C’è chi si è già opposto a questa ipotesi, come il presidente della Liga spagnola Javier Tebas: “Chi ha tirato fuori questa idea, sempre che sia reale, non solo dimostra una completa ignoranza dell’organizzazione e della tradizione del calcio europeo e mondiale, ma anche una grave ignoranza del mercato dei diritti audiovisivi. Questi progetti fatti sottobanco possono sembrare buoni forse solo quando ti trovi in un bar alle cinque del mattino”. Attacco durissimo, frontale. Senza fronzoli. Il tema non può che dividere, tra visionari e tradizionalisti, tra fautori di un calcio nuovo e romantici legati all’idea più genuina del pallone.
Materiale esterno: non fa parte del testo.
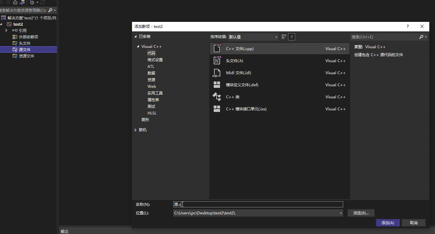The height and width of the screenshot is (234, 435).
Task: Click the Home icon in the toolbar
Action: 15,3
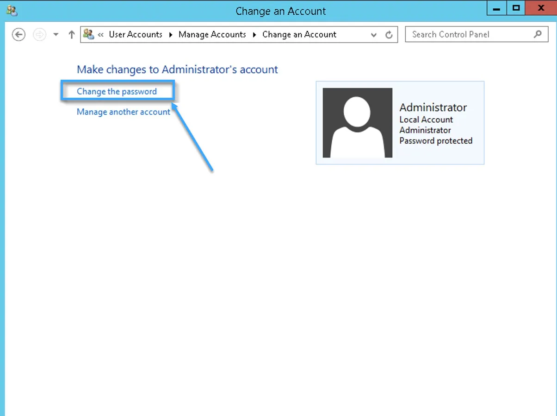Go up one level with up arrow
Screen dimensions: 557x416
tap(71, 35)
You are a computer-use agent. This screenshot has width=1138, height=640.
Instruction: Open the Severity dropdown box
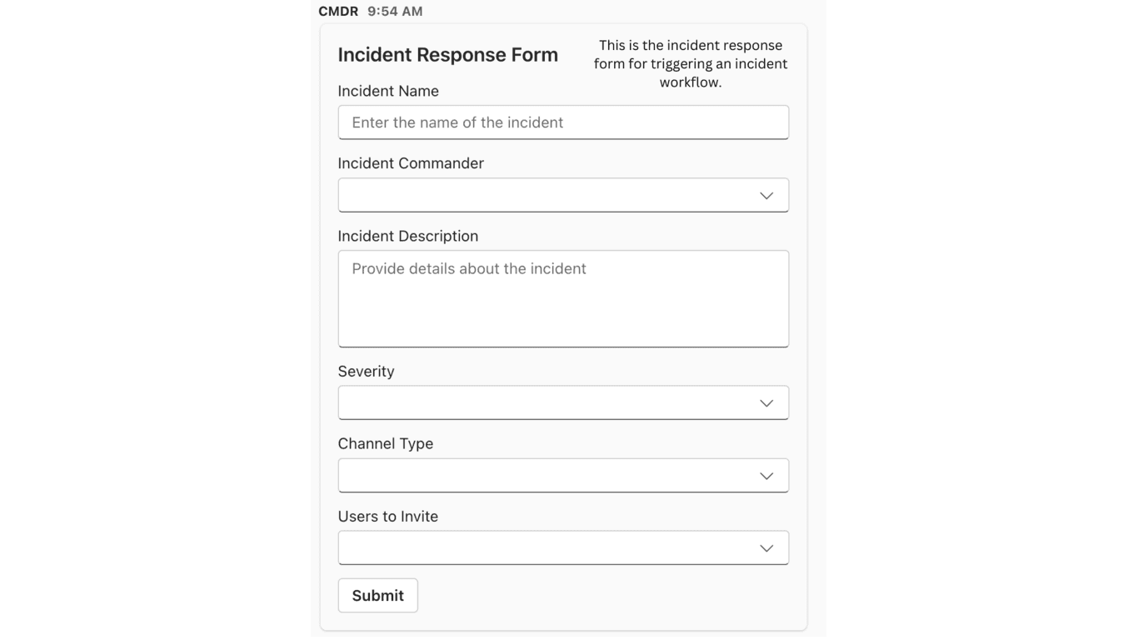[550, 403]
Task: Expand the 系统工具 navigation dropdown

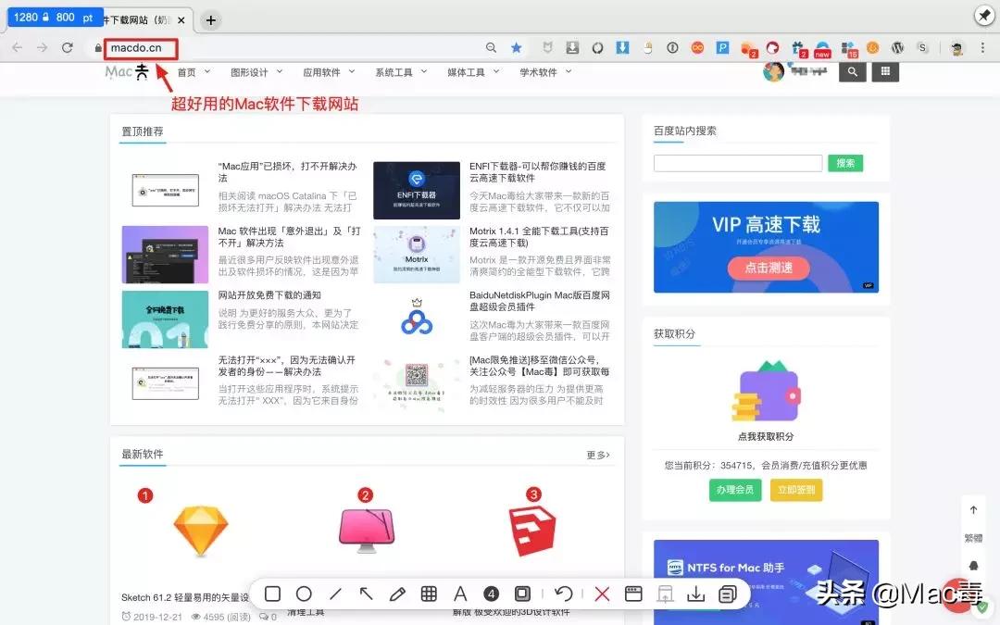Action: point(393,71)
Modello basket: l'Eurolega

Il punto è abbastanza chiaro: non si tratta di una rivoluzione, ma di una rottura. La rivoluzione sarebbe una lega europea che sostituisca i campionati nazionali, una Serie A allargata con retrocessioni e promozioni. Siamo nel campo delle ipotesi irreali. Delle rivoluzioni di stampo filosofico che poi rimangono tali. Quella dell'European Premier League è un’idea elitaria: le big riconosciute del calcio mondiale avrebbero una competizione tutta loro, con buona pace del merito sul campo.
L’Eurolega di basket, in questo senso, è l’esempio più chiaro e il modello che viene preso in considerazione: un vero e proprio campionato “altro”, oltre alle leghe nazionali, tra l’élite della pallacanestro europea. Con le squadre escluse che partecipano alle coppe europee organizzate dalla FIBA. Ecco, la Superlega della FIFA sarebbe proprio questo, con la Champions League della UEFA che potrebbe raccogliere il resto.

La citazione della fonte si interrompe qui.